There's also a Bent-three : Black dies

``````\$\$cm1
\$\$ +---------------------------------------+
\$\$ | . . O X X X X O . . . . . . . . . . . |
\$\$ | . . O X O . X O . . . . . . . . . . . |
\$\$ | . . O X . X X O . . . . . . . . . . . |
\$\$ | . . O X X X O O . . . . . . . . . . . |
\$\$ | . . O O O O O . . . . . . . . . . . . |
``````
• @kii under what ruleset is your first example not a seki? As I see it neither player will play in the corner so neither can claim the two spaces as territory. Note also that here: senseis.xmp.net/?Seki the exact same board shape is described as a "simple seki (no eyes)". Apr 4, 2016 at 17:04
• @BrettPontarelli the first example IS a seki. It is written just above. I added an link to see why the bulky five is dead.
– Kii
Apr 4, 2016 at 19:49
• See also the tag-info on the new tag seki. Apr 10, 2018 at 12:52

This situation is called Seki. Scoring depends on the ruleset you're using.

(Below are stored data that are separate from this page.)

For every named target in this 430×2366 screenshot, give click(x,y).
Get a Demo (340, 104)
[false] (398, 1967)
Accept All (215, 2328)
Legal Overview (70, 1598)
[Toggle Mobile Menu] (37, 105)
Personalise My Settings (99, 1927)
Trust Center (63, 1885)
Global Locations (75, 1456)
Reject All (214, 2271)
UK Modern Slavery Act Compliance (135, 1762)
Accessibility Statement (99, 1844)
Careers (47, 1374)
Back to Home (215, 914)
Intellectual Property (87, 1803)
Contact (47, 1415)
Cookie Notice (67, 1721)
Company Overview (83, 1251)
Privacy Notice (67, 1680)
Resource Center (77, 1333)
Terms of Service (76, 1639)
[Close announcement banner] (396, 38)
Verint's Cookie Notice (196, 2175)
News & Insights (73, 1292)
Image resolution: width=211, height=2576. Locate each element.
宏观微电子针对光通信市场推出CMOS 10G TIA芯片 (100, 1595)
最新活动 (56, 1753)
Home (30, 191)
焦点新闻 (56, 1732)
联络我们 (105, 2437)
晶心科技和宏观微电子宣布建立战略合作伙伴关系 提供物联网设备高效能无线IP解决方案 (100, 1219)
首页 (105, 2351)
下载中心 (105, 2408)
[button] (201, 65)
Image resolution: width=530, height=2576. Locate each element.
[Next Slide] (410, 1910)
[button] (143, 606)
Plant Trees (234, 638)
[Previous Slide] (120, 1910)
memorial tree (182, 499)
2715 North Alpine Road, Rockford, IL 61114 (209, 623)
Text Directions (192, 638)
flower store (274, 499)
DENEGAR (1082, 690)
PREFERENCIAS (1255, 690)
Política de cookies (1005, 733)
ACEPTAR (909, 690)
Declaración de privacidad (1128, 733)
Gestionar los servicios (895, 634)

• Can you expand on this, and at least give a brief summary of the contents of the page you linked to? Right now, this answer is just a link to an external resource and a non-informational statement about scoring. Mar 3, 2016 at 18:20
• It may not be a Seki ! See my answer.
– Kii
Mar 8, 2016 at 10:23

The situation you are describing is called a `seki` or possibly just a `point of contention` on the board. There are two ways to look at the situation. The first addresses the your questions and the second is a little more theoretical.

First

• It is the end of the game and both players have passed.
• If you both agree that that area is `unplayable` and a `seki` then those spaces are not counted for either player. For example, in Japanese counting you might just fill those spaces with stones from your bowls; move areas around for easier counting; and then determine the score.
• If either player `contests` the area then play resumes and that player will attempt to play in and capture the area. Play then ends again when both players have passed.

As you can see the area may or may not be in an absolute sense a `seki`, but that doesn't matter for the purposes of playing. Players can only play at their own level and see how to play through positions at that level. So, it is possible to incorrectly agree that an area is a `seki` or `dead` and belonging to either white or black, or any number of other errors. But, for the purposes of playing and learning, as long as both players agree that is how that area will be counted. You will especially see this kind of thinking during tournaments were there is no official observer for each game. It is then the losing players job, having agreed to the loss, to report the outcome of the game.

Second

Often times during post game analysis with a stronger player (s)he might explain that the area was not in fact a `seki` (or `dead` in the case of a life and death situation that was not fully played out) and that one player could have proceeded along some sequence of moves to capture the other. In these cases it doesn't change the outcome of the game it only changes the players' understanding of the game and how it "could" have changed.